• [WHAT IS BEING ASKED] Pick every line out of the entries below that has the string "lyžování", and copy it.

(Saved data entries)
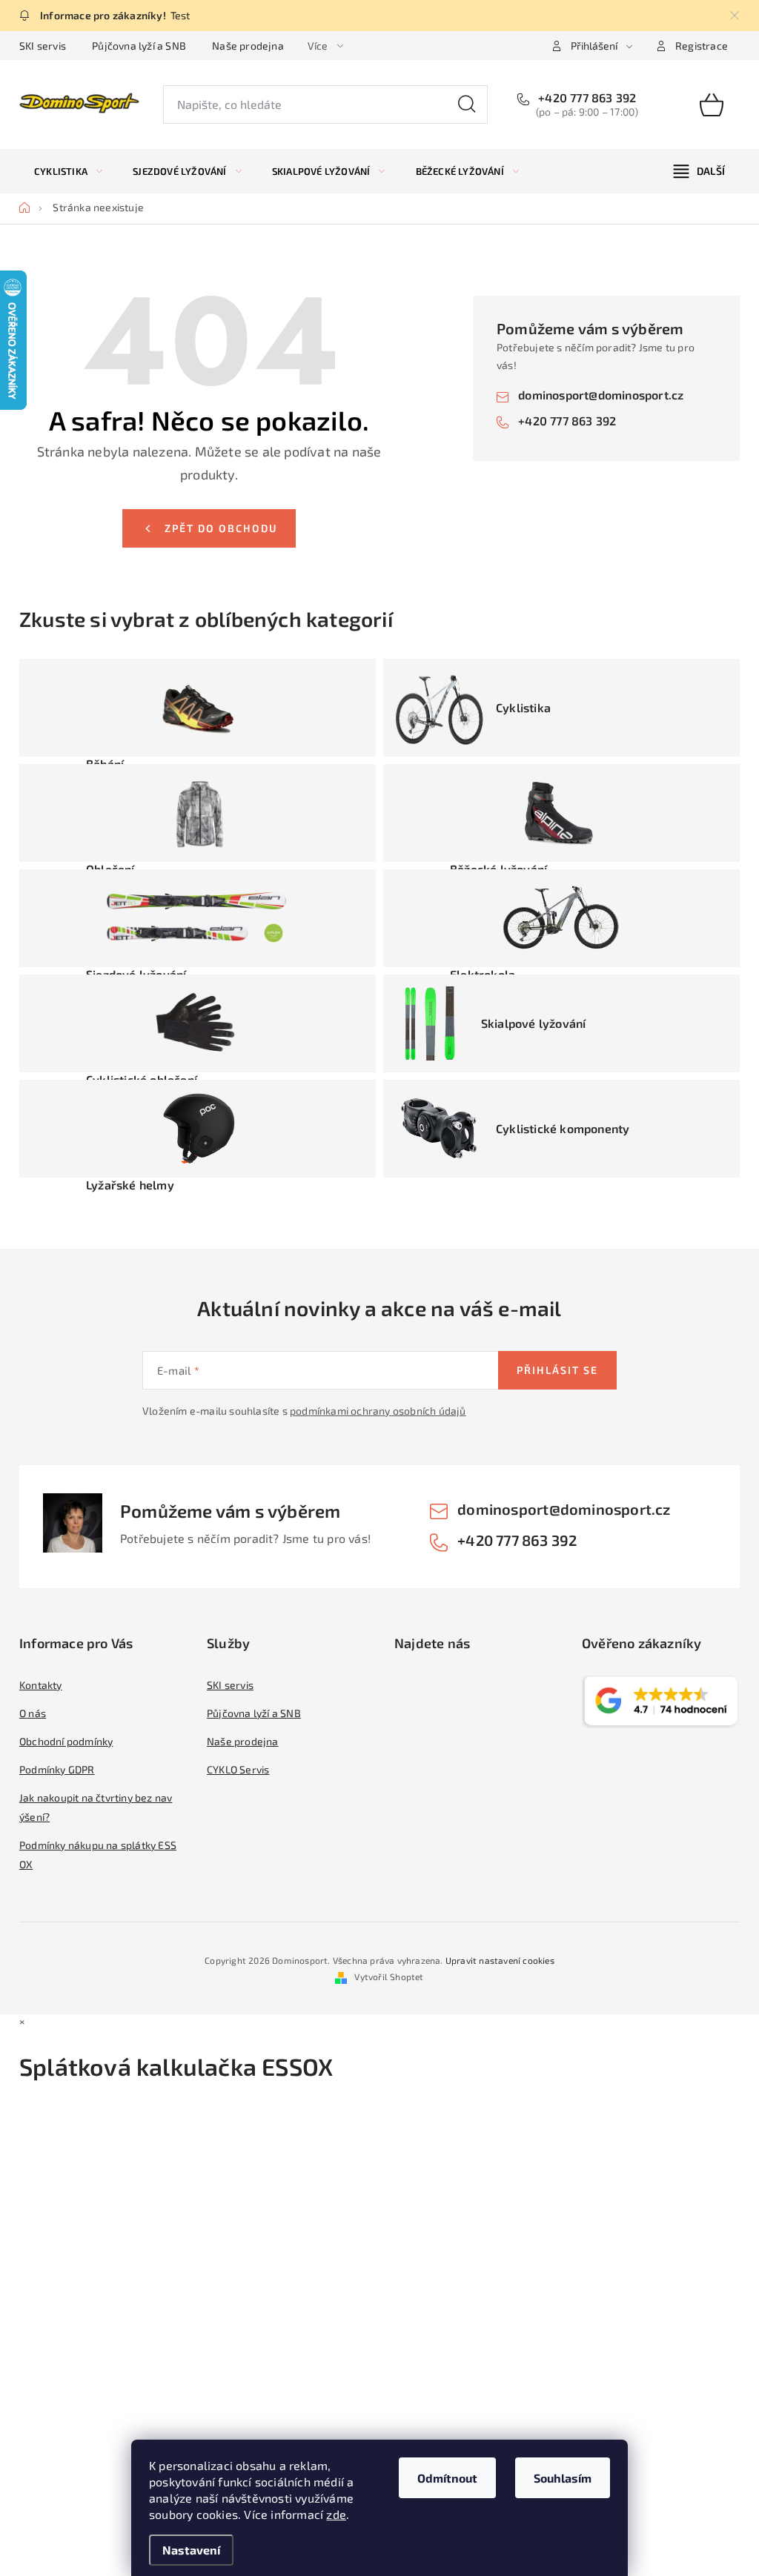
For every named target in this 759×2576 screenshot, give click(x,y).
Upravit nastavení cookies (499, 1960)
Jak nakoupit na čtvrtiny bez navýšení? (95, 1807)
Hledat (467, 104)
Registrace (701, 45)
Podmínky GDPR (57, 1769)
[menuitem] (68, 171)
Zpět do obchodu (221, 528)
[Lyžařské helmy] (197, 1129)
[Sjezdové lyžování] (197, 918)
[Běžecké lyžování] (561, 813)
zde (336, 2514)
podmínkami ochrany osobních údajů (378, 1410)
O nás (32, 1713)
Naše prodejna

• [TASK RESULT]
[Sjezdové lyžování] (197, 918)
[Běžecké lyžování] (561, 813)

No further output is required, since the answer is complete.